No power

This is a picture of me writing this post.

I have no electricity at my house. And yet, I’m writing this. On the internet. In the dark.

I realized today that I really don’t need my power company for a whole lot of anything. I don’t really watch TV all that much and I don’t use the refrigerator that often because I buy most of my food fresh. I buy my clothes at Goodwill, so I have a 50/50 shot of washing them or throwing them out. So I used my phone to look up how much I spend monthly on electricity and I’m hovering around $30. This got me thinking: we’re doing more and more with less and less power for the first time in human history.

In 1999, this is what I was using to make the Tiny Life website (yes, I had one back then).

Right now I’m using a Bluetooth keyboard and a phone to access the internet and create a webpage. Even ten years ago, I would’ve needed a PC that plugged in running high-end page-making software, I would’ve had to have a monitor plugged in to view it. I probably would’ve needed an office or other designated place in the house which would mean some other office-related stuff plugged in for convenience (pencil sharpener, paper shredder, desk lamp, etc.). Since PCs are expensive, I would also need some sort of cooling device so the hardware wouldn’t get damaged and I’d have to replace the whole thing.

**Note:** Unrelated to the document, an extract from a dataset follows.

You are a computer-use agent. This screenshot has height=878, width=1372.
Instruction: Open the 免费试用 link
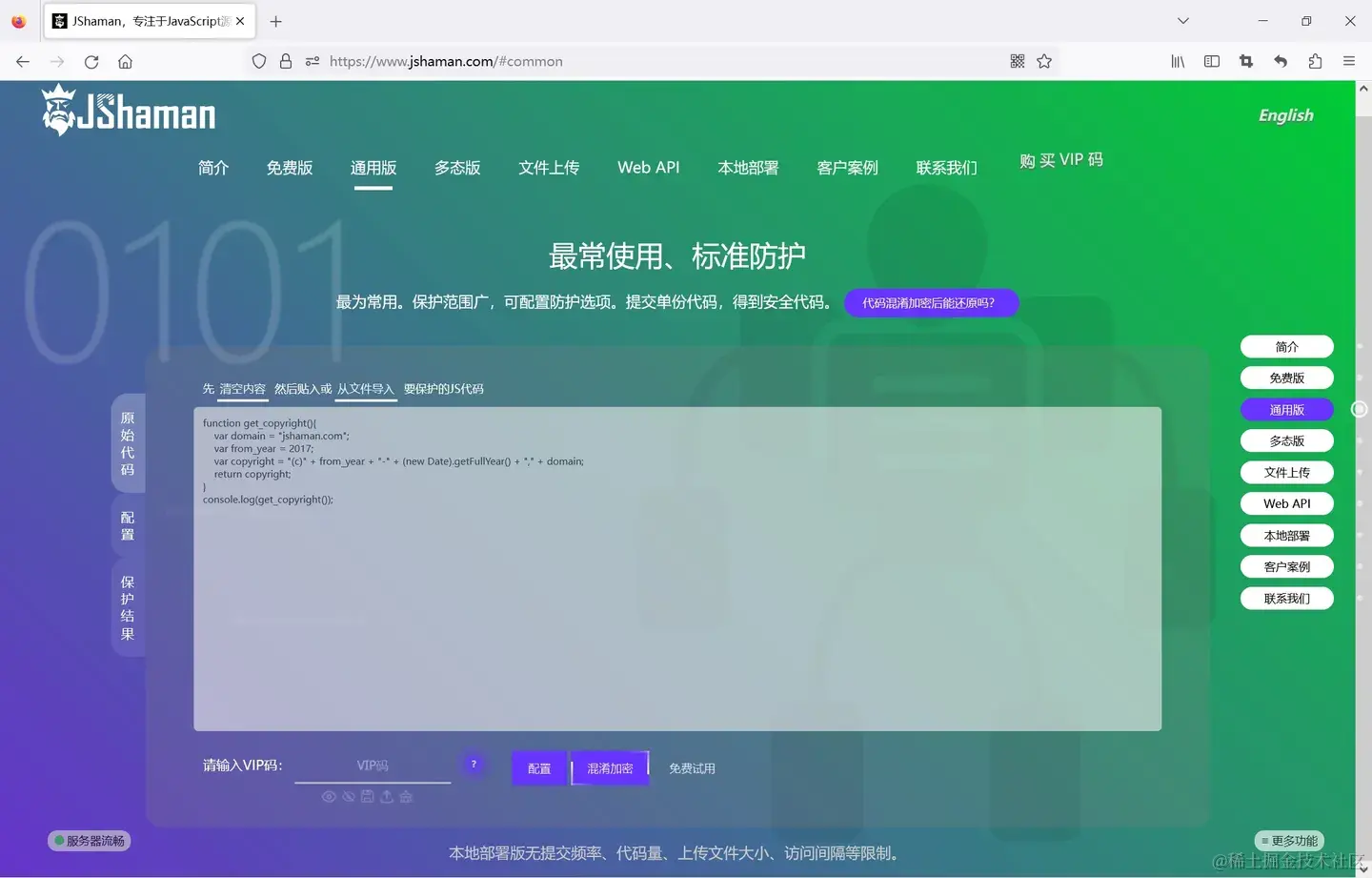pyautogui.click(x=692, y=768)
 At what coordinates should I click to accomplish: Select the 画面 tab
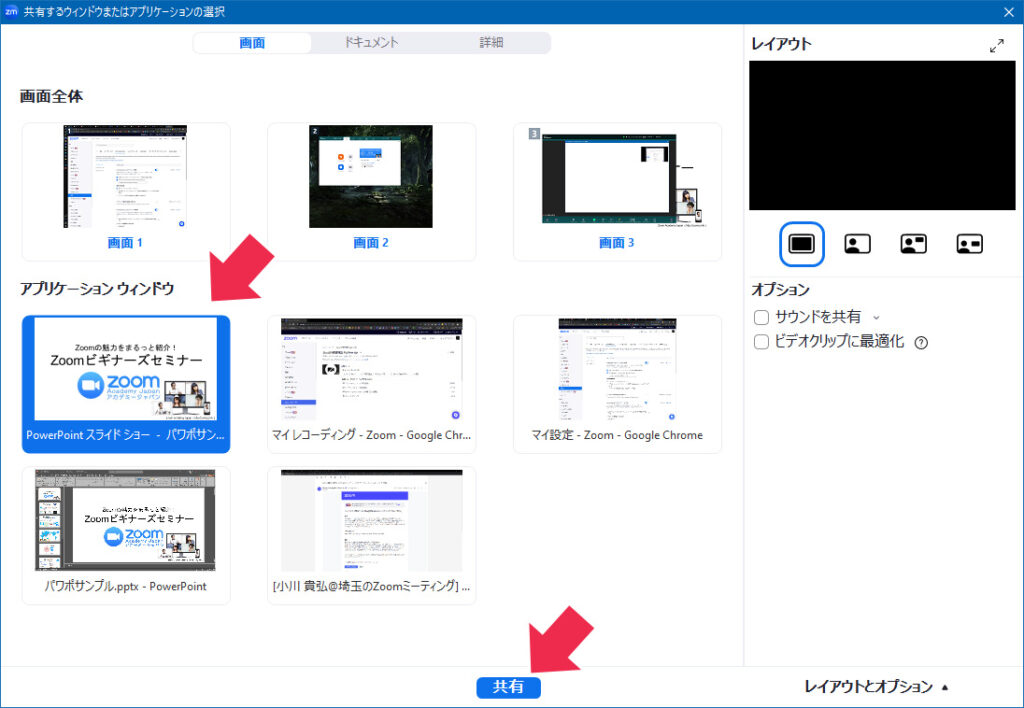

In 2010, this is all I need. There's a lot less power used here.

But I’m doing the same thing now on a keyboard powered by AAA batteries and a rechargeable phone.

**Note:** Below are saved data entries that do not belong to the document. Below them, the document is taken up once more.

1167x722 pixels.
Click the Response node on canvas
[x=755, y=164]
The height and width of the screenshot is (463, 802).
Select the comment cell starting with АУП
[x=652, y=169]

This also got me thinking about electricity in general. If I had some sort of device that powered my house completely – a windmill, a BloomBox, etc. – then I’d never have to worry about Consumers Energy screwing up. And since we’re doing more with less, I could literally stop going to work. Once batteries are perfected to such a state where they can go days with a single charge, I could grow my own food, use electric machines to cultivate it, cook it on my electric stove, and pass the time using all my terrific electric gadgets (and publishing Tiny Life).

And then my thoughts reached their natural conclusion: if everyone everywhere did this, everything would be solved. No more oil (or at least limited), no more famine (you could make greenhouses and desalination plants anywhere), no more wars over land or resources.

We’d just have to worry about Whitey trying to control it all.

I should lose power more often. I could solve more social problems.


5 Responses

  1. How’d you lose power? There aren’t any storms in your area.

  2. I do not take your proposed solution seriously.